At Tomorrow, we focus on building unique eCommerce Experiences for brands and retailers on Shopify. Over the years, we’ve tried different front end architecture to best serve the business needs. We always believe there’s no “one size fit all” solution and defining the front end architecture is one of the most critical decisions to be made before starting building the website.
At a high level, there are 4 different approaches we’ve used at Tomorrow and we’ll dive into each one shortly:
1. Shopify Online Store 2.0 Theme
Shopify has announced the release of Online Store 2.0 in June, 2021, which includes major updates for sections everywhere, themes app extension, native metafields management, GitHub Integration and Shopify CLI. Online Store 2.0 established a true modular approach which makes content sections easy to create, reuse and manage in Shopify admin.
70-80% of the Shopify implementations are using this approach - it covers the majority of eCommerce use cases and brands benefit the most from what the platform can offer out of the box. It is the simplest and fastest approach on Shopify.
2. Hybrid: Shopify Theme + React
As the complexity grows, our team often uses a hybrid model where a certain part of the site is built in React. The benefit of this approach is that it can handle complex workflows & states seamlessly by leveraging React framework while still relying on the Shopify theme to power standard eCommerce flows & pages. For example, we’ve developed quite a few complex product customizers and used React to power the front end experience. It connects directly with middleware APIs and saves the configuration back to Shopify once the customization is completed.
This option also has flexibility in terms of which parts of the application are powered via Liquid vs React. On the other spectrum, we’ve also done implementations where Shopify theme was used as the shell for a React app. In this case, it is usually used as a bridge to migrate to full headless implementation.
3. Hydrogen and Oxygen
Headless architecture has clear advantages in speed, SEO and front end flexibility - and we believe it’s the future for eCommerce Storefronts. For a long time, there isn’t a standard way of building a headless site on Shopify and brands have the freedom to use their own stack to build a headless website using Shopify APIs.
While it’s an advanced architecture and great for brands who have a strong internal technology team, it can cause challenges for maintaining such an application that isn’t fully powered by an eCommerce platform. Many of the app integrations need to be built from scratch, theme upgrades will be performed by the brands rather than the platform itself and infrastructure will need to be supported separately.
We are very excited that Shopify has announced the launch of Hydrogen + Oxygen which is a SAAS headless platform. In our opinion, this approach is very aligned with Shopify’s value proposition - make it simple for the brands to run their eCommerce business online and let the platform handle the complexity for the infrastructure, upgrades and the majority of the integrations. This approach we’ll get all the benefits of headless architecture and a better foundation for growing with the platform as more features are released.

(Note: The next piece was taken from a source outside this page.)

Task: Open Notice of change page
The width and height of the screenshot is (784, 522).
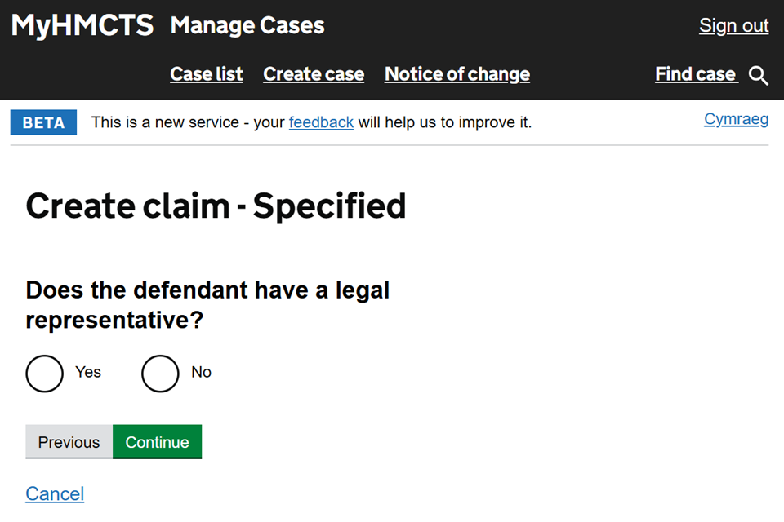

Currently, an external CMS is still required to manage all the content.
4. Custom Headless
Prior to Hydrogen + Oxygen, custom headless architecture has been the most common approach when the brands are going headless. While we strongly recommend using Hydrogen+Oxygen as the future state, a custom front end architecture will still make sense if Shopify is part of a bigger digital strategy. For example, if a brand already has a headless architecture with all of their content and core business logic built - the best route to add Shopify as their shopping cart feature will be to integrate directly with Shopify APIs. This approach will normally require an external CMS for managing all the content on the website.